Inspired by the tango dance, we title this year’s EGS The tangle and/or tango of Curriculum and Pedagogy and we consider the complexities of “curriculum” and “pedagogy” as graduate students working in a department that is marked by the relationship of these two concepts.
Opening the conversations of the day will be a discussion panel composed of EDCP faculty members, addressing the questions: What are scholars in curriculum and pedagogy entangled in?, What are they tangling with in their discipline(s)/field(s) of study?

2016
Theme: Pedagogical Forces: Navigating Theory and Practice
March 4, 2016 | 2:00 – 6:00 p.m.
View the 2016 EGS Conference program.

2015
Theme: Exploring the Spaces within Education: Learning in, with and about Education
March 20, 2015 | 9:00 a.m. – 4:30 p.m.

2014
Theme: Education and discourse: Sharing our journeys across disciplines
March 28, 2014 | 9:00 a.m. – 4:30 p.m.
The first annual EDCP Graduate Student conference became the successful student initiative in 2014 which brought together more than 60 graduate peers and student researchers from across disciplines in the domain of Education.
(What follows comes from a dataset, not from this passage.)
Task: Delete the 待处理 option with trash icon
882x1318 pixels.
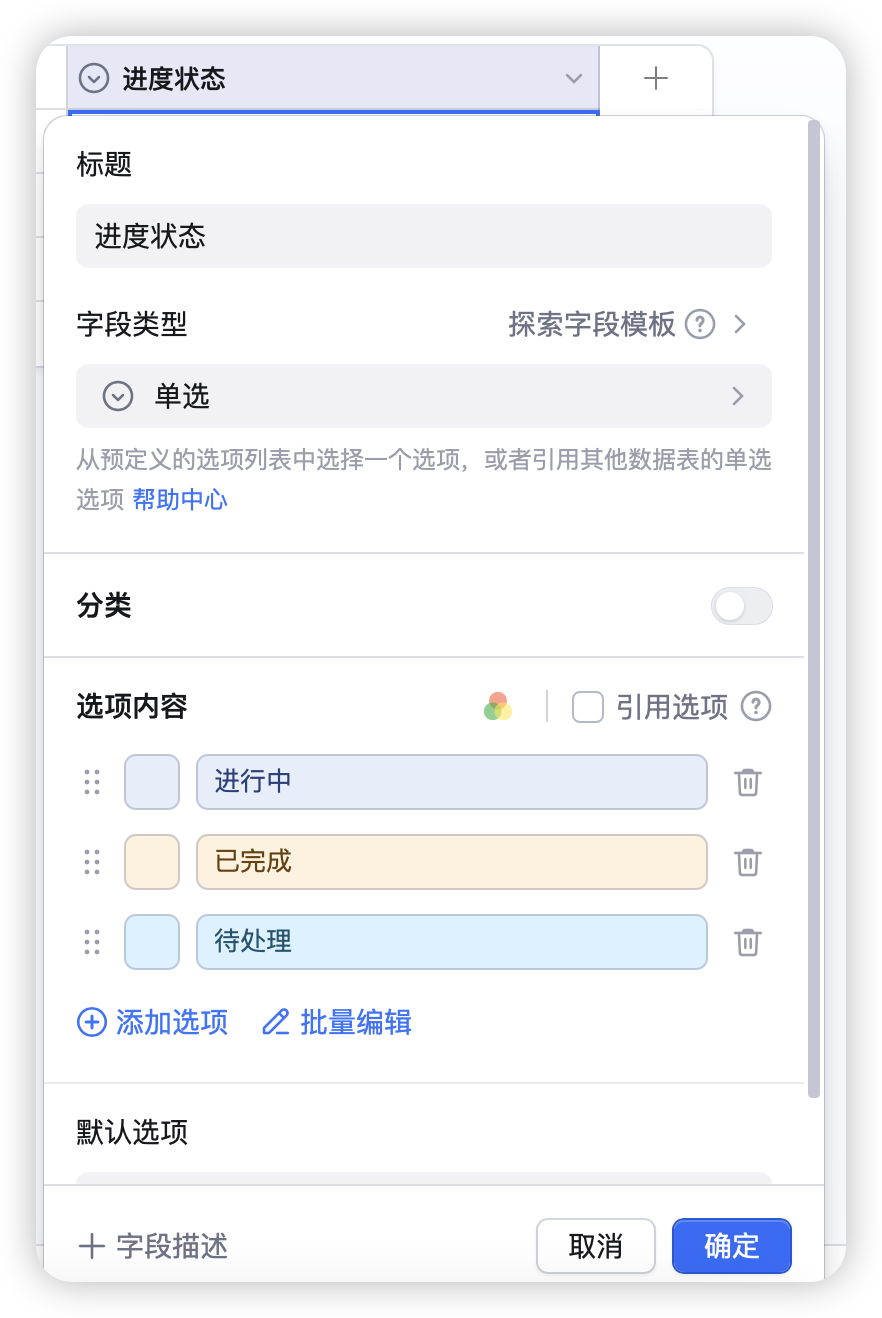Action: (x=748, y=942)
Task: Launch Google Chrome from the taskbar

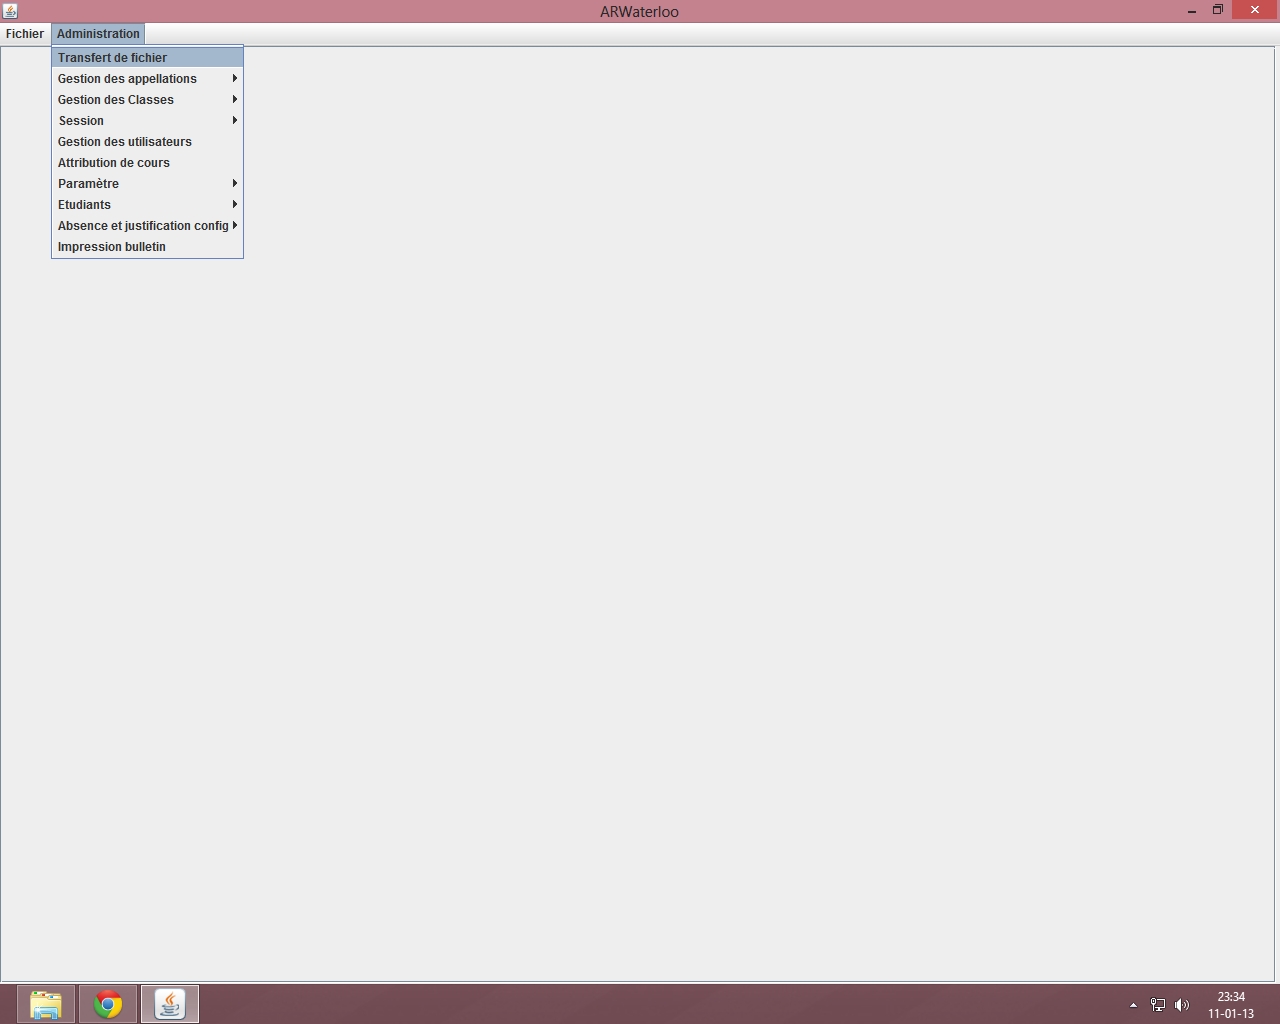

The committee of 2014 was led by EDCP graduate student volunteers who worked hard for four months from reviewing and organizing submissions to planning the conference event.
The General Theme for EGS Conference 2014 was “Education and discourse: Sharing our journeys across disciplines”. The conference presentations were in the contemporary formats of paper presentations, posters, panels and symposia, art work, poetry, ritual, media, workshop and roundtable discussions.